_Texto do documento_
════════════════════

A FONTE DA TEMPERANÇA




À destra cristalina fonte murmureja,
numa clareira margeada de gramíneas.
Aqui a deusa sempre descansa da caça
e banha os membros virginais em água límpida.
Quando na gruta entrou, deu a uma das Ninfas
o escudo, o dardo, a aljava e o arco distendido;
outra nos braços recolheu a sua roupa;
duas lhe descalçaram os pés; a mais sábia,
a ismênide Crócale ata-lhe os cabelos ,
antes à nuca, embora ela os seus soltasse.
Néfele, Ránis, Híale, Fíale e Pseca
apanham água e vertem-na com grandes ânforas.

Ovídio | Metamorfoses, Livro III.

La saletta di Diana e Atteone | Parmigianino, século XV.



O tarô vai muito além daquilo que mostra e ainda mais longe daquilo que esconde. Para se ter ideia do poder da metáfora, um trunfo pode sugerir muito mais relações iconográficas do que uma leitura de imagens pode imaginar alcançar. Uma operação alquímica se estabelece entre fontes pictóricas de várias naturezas e possibilidades. A arte das cartas é, por excelência, a arte da combinação.

════════════════════

_Detalhes do exercício_
Reproduza sem alterações o trecho do texto sobre a fonte da temperança que começa nas palavras "Néfele, Ránis, Híale, Fíale" e termina depois de "Parmigianino, século XV.". Os registros provêm de uma fonte diferente da do texto.

_Dados fornecidos_
════════════════════

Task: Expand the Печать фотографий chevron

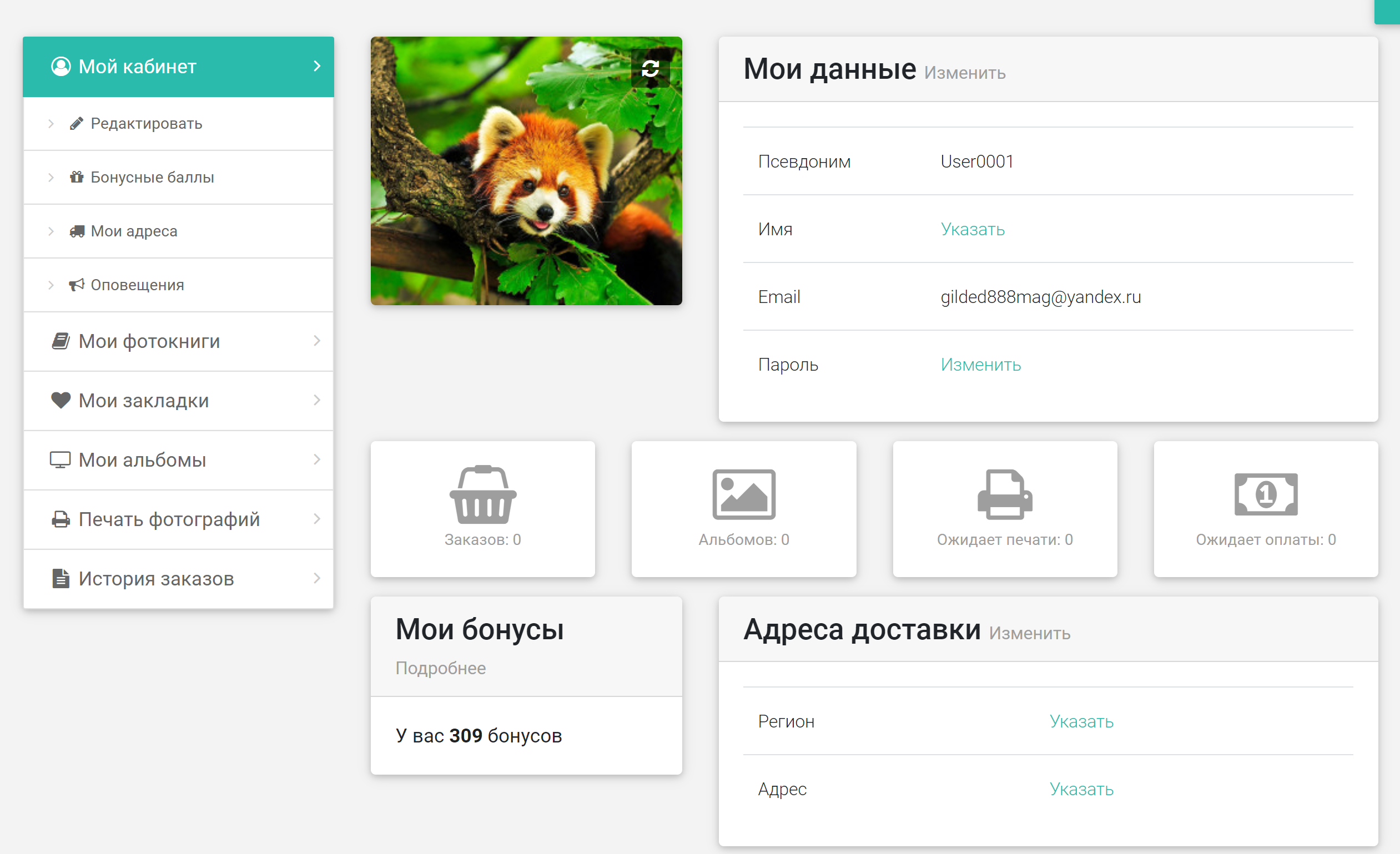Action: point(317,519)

════════════════════

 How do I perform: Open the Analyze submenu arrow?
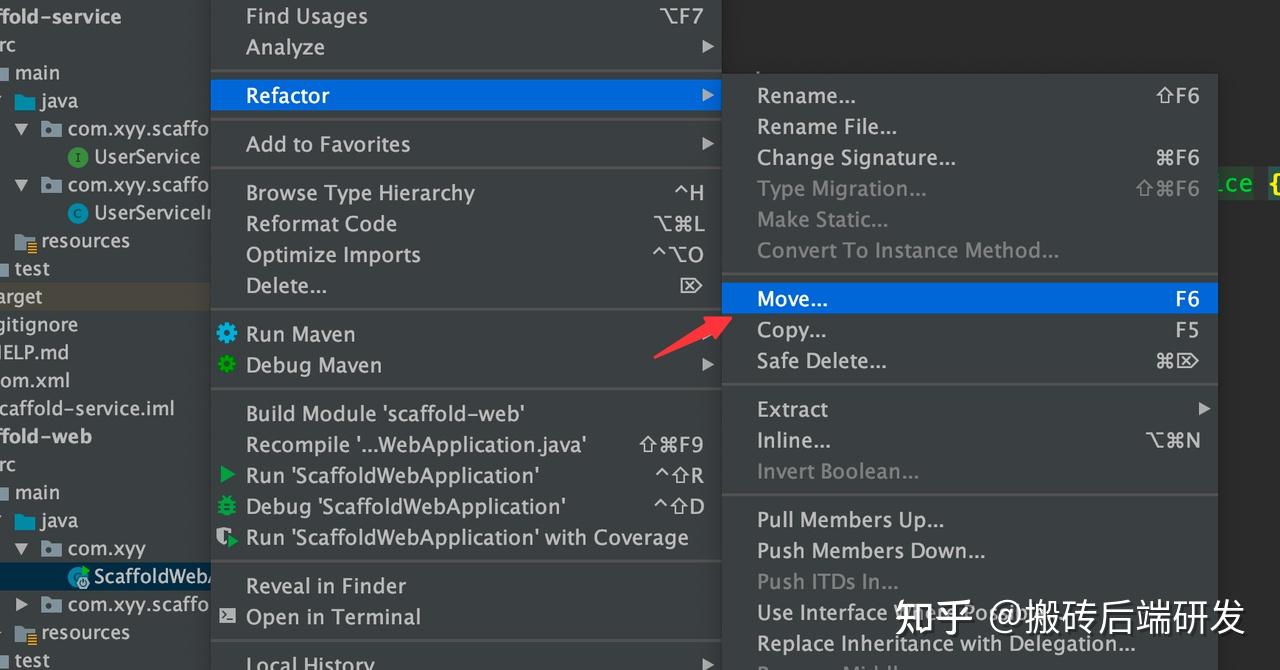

════════════════════

_Resposta ao exercício_
Néfele, Ránis, Híale, Fíale e Pseca
apanham água e vertem-na com grandes ânforas.

Ovídio | Metamorfoses, Livro III.

La saletta di Diana e Atteone | Parmigianino, século XV.